此時可不僅僅只是魏無憂生氣了,朱亥對面前這位親自到訪的燕王也是一肚子的意見,怎么會有如此無恥的人?
燕丹見狀,知道事情不可挽回,但還是自認為十分有風度的拱手告辭了。
順著來時的路,燕丹在門客的帶領下向府外走去,只不過在走至半途中,一個被侍女簇擁著的孩童與其錯身而過。
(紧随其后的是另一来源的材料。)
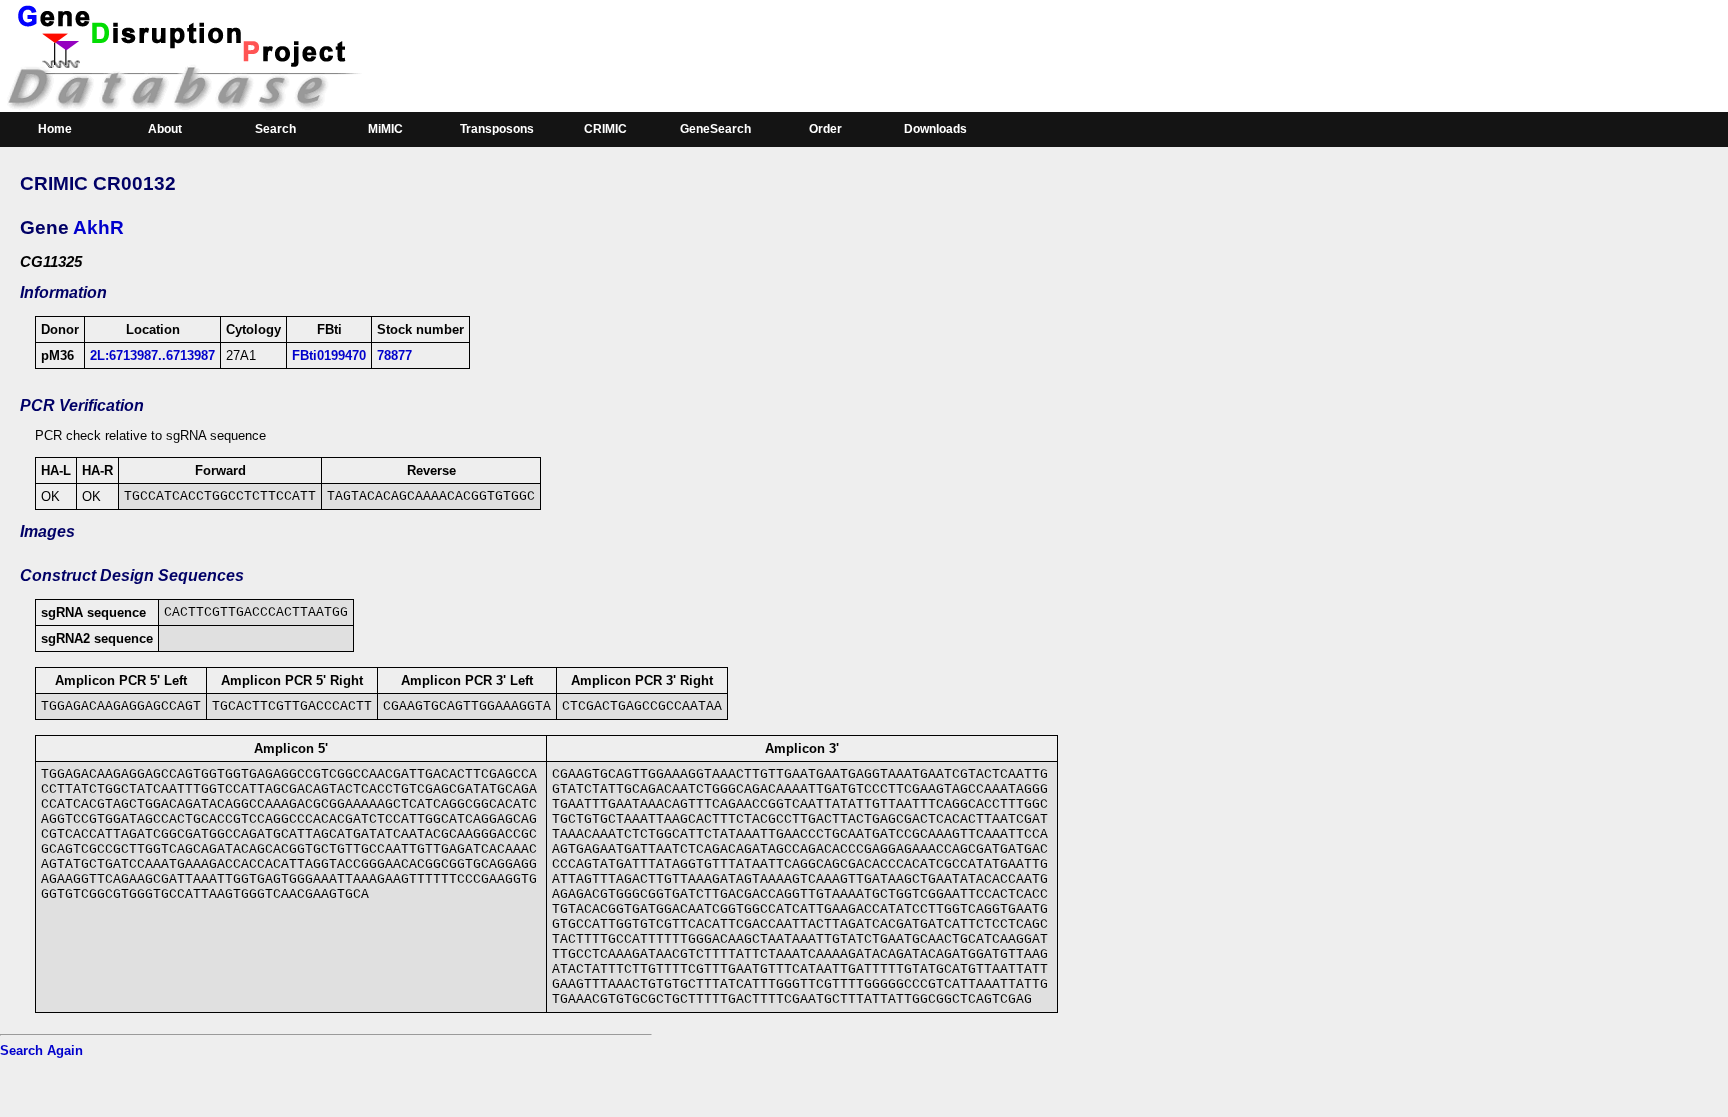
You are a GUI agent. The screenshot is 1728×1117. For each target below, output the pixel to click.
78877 (394, 355)
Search (275, 129)
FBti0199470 (329, 355)
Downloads (935, 129)
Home (55, 129)
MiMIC (385, 129)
“這是?”燕丹詫異的看著與自己錯身而過的孩童,這里怎么會有一個這么大的孩童?而且看其穿著······
“不可說。”門客道。
······
“曾經有一個人給我說過,燕丹的無恥能夠超越人的想象,之前我還不太明白,這一次,我算是見識了。”在燕丹離開后,魏無憂氣極而笑道。
“君上這股氣可是怨氣?”朱亥試探道。
在方才,燕丹見交情敘的差不多了,突然間對魏無憂提到了當年婚約的事情,這才有了魏無憂的翻臉之事。
但魏無憂的這番表現落在朱亥眼中卻多出了另外一番解釋。
“怨氣?呵,憑燕丹,他配嗎?”魏無憂冷笑道。
“那君上何故惱怒?燕丹所說,其實也并不算什么失言之語。”朱亥道。
燕丹所說的只是一個事實,這是朱亥看到的。
“亥叔,有些事情你沒有看到,我生氣是因為燕丹提及曾經的婚約嗎?我生氣的原因是燕丹背后那惡心人的心思。”魏無憂道。
燕丹,來到大梁的時間已經有好幾年了,但卻從未登門過,如今登門自然不會只是為了婚約的事情。
“還有別的目的?”朱亥詫異道。
“魏王的時間已經屈指可數了,若是魏國不存在了,燕丹能夠借助的力量也就沒有了,此時的他就想到了我們,我們這些人雖然因為魏國的滅亡不可避免的受到損失,但也因為自己的特殊性可以保存下來大半的力量,所以,燕丹就看到了,所謂的婚約之事,多少年都已經不提了,但卻在這個時候提了出來,亥叔難道還不沒明白嗎?”魏無憂道。
“是這樣?那就真的是無恥了。”朱亥嘆為觀止道。
“本來相安無事就可以了,沒想到,他倒是把那惡心的主意打到我的身上了,若是不反擊一下,他還以為我真的好欺負不成。”魏無憂迅速地計劃著什么道。
“君上準備怎么做?”朱亥問道。
此時的他已經看出來,魏無憂這次是真的動怒了,信陵君動怒會發生什么事情,朱亥能夠想象到,但是一個女子生氣又會發生什么,朱亥表示不敢想象。
“他不少向見識一下我們這一脈的力量嗎?那就讓他好好見識一下,他那些在大梁城的人馬就讓他們留在大梁城吧。”魏無憂說道。